Jika Bahar dan Gunawan adalah pelaku usaha kuliner Indonesia berdarah Indonesia, lain halnya dengan Fiona (55). Ia adalah warga Singapura tetapi pencinta sejati masakan Indonesia. Mulai tahun 2000, ia membuka rumah makan masakan Indonesia Cumi Bali di daerah Tanjong Pagar.
Fiona menjual menu di antaranya lodeh, tahu tempe balado, sate, rendang, tahu telor, ikan asam pedas, es cendol, dan bubur ketan hitam.
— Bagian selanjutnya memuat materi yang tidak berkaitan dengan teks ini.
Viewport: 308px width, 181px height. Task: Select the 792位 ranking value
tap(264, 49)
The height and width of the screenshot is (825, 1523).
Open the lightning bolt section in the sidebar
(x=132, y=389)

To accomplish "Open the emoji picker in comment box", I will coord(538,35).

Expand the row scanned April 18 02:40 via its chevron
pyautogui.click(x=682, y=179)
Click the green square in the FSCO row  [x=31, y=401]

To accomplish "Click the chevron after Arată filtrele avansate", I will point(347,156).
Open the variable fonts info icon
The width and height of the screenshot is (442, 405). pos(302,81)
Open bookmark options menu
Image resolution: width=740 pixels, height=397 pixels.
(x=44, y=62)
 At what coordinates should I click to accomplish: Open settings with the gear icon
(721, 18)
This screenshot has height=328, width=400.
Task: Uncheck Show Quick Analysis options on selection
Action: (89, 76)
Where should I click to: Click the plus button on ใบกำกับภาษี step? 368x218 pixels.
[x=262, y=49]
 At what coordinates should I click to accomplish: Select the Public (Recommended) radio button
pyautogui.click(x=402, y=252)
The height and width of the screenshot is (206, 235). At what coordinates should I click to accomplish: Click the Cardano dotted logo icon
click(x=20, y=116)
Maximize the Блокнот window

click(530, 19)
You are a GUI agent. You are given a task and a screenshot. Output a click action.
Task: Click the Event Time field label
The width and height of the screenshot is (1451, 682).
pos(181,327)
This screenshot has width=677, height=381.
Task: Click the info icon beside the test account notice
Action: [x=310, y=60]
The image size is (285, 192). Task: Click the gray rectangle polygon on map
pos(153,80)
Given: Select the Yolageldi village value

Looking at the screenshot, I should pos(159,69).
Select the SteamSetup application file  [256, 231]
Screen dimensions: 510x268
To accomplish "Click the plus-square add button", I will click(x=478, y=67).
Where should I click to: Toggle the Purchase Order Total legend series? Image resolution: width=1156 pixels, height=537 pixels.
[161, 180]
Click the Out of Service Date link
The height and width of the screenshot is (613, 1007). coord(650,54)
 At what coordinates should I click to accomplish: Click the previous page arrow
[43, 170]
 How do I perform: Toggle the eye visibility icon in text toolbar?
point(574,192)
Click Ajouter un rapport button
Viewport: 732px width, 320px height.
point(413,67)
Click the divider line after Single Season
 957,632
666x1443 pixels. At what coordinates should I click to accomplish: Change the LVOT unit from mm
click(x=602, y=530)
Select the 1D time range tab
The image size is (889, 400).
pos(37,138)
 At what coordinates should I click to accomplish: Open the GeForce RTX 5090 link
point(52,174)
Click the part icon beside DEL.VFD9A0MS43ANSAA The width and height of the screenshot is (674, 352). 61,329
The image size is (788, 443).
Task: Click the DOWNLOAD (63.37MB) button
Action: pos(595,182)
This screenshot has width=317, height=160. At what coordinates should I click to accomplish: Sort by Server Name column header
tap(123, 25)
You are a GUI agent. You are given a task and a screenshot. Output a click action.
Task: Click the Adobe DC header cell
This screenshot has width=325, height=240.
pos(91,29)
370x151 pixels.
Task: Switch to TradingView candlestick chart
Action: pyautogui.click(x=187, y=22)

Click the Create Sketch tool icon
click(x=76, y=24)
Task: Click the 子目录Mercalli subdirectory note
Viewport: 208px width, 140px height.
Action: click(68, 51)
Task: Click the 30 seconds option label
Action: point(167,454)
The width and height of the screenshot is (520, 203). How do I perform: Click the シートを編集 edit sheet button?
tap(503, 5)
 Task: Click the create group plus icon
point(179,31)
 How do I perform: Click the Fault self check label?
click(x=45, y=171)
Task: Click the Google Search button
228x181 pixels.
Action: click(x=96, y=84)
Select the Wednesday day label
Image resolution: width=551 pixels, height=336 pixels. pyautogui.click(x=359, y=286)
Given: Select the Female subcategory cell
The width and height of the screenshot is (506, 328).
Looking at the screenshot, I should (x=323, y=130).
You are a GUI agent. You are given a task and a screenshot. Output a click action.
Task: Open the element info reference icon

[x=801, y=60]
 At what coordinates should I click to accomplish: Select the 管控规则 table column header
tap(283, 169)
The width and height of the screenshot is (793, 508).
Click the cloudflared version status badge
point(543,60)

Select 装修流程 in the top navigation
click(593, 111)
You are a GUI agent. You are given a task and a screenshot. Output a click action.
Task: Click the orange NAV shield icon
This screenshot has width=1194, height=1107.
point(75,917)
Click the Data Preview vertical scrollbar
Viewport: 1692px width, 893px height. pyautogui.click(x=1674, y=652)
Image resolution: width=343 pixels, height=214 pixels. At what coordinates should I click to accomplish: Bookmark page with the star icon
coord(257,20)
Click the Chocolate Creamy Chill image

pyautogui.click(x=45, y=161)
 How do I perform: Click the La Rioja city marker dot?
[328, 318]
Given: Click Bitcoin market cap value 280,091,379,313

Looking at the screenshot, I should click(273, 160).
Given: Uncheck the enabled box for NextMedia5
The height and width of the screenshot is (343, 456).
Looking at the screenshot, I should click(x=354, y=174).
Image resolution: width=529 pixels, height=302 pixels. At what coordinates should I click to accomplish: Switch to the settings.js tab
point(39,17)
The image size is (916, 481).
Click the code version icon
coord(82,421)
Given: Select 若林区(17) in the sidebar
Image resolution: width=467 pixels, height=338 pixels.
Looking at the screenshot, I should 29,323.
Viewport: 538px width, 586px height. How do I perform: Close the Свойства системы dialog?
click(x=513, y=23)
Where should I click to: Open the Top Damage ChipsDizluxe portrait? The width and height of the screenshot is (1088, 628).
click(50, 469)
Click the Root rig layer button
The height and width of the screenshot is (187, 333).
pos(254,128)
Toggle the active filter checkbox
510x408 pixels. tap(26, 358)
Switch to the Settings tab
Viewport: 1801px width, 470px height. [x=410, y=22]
Ia yang dibantu dua koki asal Indonesia (Padang dan Bintan) berusaha menyuguhkan aneka masakan khas Indonesia dengan cita rasa asli.
”Untuk mendapatkan rasa otentik, saya harus mendapatkan gula jawa dari Indonesia. Gula merah di sini berbeda, tidak memberikan rasa nikmat seperti gula jawa dari Indonesia. Untuk bumbu lain, saya bisa dapatkan dari Singapura atau Batam,” ujar Fiona.
Bahar, Gunawan, dan Fiona adalah beberapa pelaku usaha masakan Nusantara yang sudah memiliki nama di Singapura. Dari mereka-mereka inilah, kuliner Nusantara dikenalkan. Harapannya, banyak pelaku usaha masakan Indonesia lain hingga ke seluruh pelosok dunia.
Jambore kuliner
Selain kuliner tersebut, sebenarnya upaya mengenalkan kuliner Nusantara juga dilakukan oleh Kecap Bango. Pekan lalu, tepatnya 8-12 April 2015, Bango mengusung empat masakan tradisional Indonesia untuk mengikuti jambore kuliner di ajang World Street Food Congress (WSFC) 2015 di kawasan terbuka Bugis, Singapura.